Driven by a desire to make more effective use of taxpayers’ investments in science, funding agencies are increasingly mandating data sharing. The idea is that if research data can be shared, used and reused by researchers, it will make science more effective; results can be verified and new insights can be drawn from the data itself.
Researchers are asked to submit a data management plan (DMP) with grant applications in which they specify how data will be managed throughout the project and what will happen with the data at the end of the study. Often they are expected to make the data openly available unless there is a reason the data cannot be made public. As part of Horizon 2020, the European Commission has launched its Open Access to Data Pilot, where researchers are asked to share data in several core areas unless they have a reason to opt out. America’s major funding agencies are pursuing similar efforts: the National Institutes of Health has announced that “NIH intends to make public access to digital scientific data the standard for all NIH-funded research,” and the National Science Foundation expects researchers “to share the primary data, samples, physical collections and other supporting materials created or gathered in the course of work.”

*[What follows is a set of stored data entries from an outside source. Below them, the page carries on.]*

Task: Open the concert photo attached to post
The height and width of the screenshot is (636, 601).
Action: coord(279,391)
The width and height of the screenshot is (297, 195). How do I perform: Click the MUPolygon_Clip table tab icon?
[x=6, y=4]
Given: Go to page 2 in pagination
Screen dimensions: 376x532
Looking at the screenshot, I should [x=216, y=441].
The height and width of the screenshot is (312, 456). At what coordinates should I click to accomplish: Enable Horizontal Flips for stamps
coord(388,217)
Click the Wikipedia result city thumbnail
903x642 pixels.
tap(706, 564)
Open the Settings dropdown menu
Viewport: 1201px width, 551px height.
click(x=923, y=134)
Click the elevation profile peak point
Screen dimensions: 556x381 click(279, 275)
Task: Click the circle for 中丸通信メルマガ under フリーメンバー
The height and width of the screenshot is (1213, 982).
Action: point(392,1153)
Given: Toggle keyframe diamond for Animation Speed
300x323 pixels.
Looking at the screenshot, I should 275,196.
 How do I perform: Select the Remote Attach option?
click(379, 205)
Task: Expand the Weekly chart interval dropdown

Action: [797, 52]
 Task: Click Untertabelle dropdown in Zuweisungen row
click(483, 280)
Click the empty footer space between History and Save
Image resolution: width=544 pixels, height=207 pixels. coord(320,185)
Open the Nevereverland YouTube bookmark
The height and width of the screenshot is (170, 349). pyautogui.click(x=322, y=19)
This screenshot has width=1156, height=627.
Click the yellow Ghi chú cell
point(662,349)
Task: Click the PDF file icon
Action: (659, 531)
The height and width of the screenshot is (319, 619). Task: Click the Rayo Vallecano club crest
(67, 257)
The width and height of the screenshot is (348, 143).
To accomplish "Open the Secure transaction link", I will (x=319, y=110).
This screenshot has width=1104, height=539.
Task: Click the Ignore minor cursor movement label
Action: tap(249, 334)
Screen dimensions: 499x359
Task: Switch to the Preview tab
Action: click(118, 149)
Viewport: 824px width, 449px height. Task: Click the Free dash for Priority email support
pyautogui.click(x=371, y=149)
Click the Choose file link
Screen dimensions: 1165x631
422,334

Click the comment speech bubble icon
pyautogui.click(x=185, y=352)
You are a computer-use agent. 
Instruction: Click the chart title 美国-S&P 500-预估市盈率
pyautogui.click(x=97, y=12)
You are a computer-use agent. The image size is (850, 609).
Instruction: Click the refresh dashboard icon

The benefits of research data sharing seem obvious. When data are available, findings described in publications can be validated, thereby increasing the validity of research. Data can also be more easily reused, saving time and money that can be spent on other studies.
However, for institutes and researchers faced with these mandates, they can sometimes seem like an extra administrative hurdle to comply with. Institutes and researchers might be inclined to focus on the data management plans they have to submit and the storage space they have to arrange.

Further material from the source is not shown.